▶ _Set of tasks_
1. List every inside-out tracking platform that the article on inside-out tracking names as familiar to developers today.
2. Pick up the article on inside-out tracking after its final sentence and write the passage that follows.

Explained: Inside-Out Tracking
A primary contributor to a sense of active presence in virtual reality is low-latency, high-accuracy six-degree-of-freedom head tracking (6DoF). Similarly for augmented reality, tracking is a major piece in creating augmentations that are believably anchored in an environment. Driven by the observation that the experience is the product of mixed reality devices, 6DoF is one of the most critical pieces along with the usual suspects like displays, optics, and input devices.
The current generation of consumer VR technologies are based on the concept of outside-in, where cameras or emitters are placed around a tracked volume to capture a user's movement. Issues with room-setup and out-of-box-experience aside, one unfortunate observation is that systems requiring installation are not suitable for the general case of untethered mobile AR/VR platforms.
Today, many developers are acquainted with inside-out tracking via Google's Tango, Apple's ARKit, and Microsoft's Windows Mixed Reality. Partially attributed to a long linage in academic research — particularly robotics — vision-based inside-out has a wide variety of documented failure modes. One motivation to write this post was to look underneath these systems and describe some of what makes inside-out 6DoF a complex problem space. The content of this post is intended for a semi-technical audience with little prior exposure to computer vision.

▶ _Supplied information_
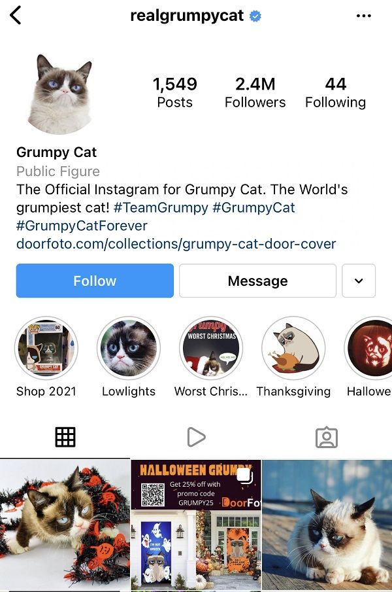Screen dimensions: 392x592
Task: Expand suggested accounts chevron dropdown
Action: [x=359, y=281]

▶ _Answer set_
1. Google's Tango, Apple's ARKit, Microsoft's Windows Mixed Reality

2.
Defining the Problem
Driven by the massive market for smartphones, low-cost and high-quality image sensors are ubiquitous. It follows that camera hardware underpins a vast majority of inside-out R&D commonly described as visual odometry (VO). Required to orient content between landscape and portrait, nearly all mobile devices also include inertial measurement units (IMUs are a MEMs-based combination of 3-axis accelerometer and 3-axis gyroscope). For reasons described shortly, device localization pipelines also make use of IMUs in a process termed visual-inertial odometry (VIO). These sensors are highly complimentary and form the basis for most systems we see in production environments today.
The overarching problem is known as pose estimation. In particular, the estimation terminology is often found in computer vision literature to describe ambiguity in the solution space, including sensor noise (measurement error) and floating-point imprecision. In consequence, frame-to-frame odometry in isolation is not sufficient to bring solid experiences to AR/VR. Rather than a singular approach, simultaneous localization and mapping (SLAM) describes an active area of research referring to a diverse family of algorithms and techniques used to generate and refine pose estimates while producing a structured representation of the world in parallel. Localization and mapping are distinct steps in the pipeline, so localization is emphasized first.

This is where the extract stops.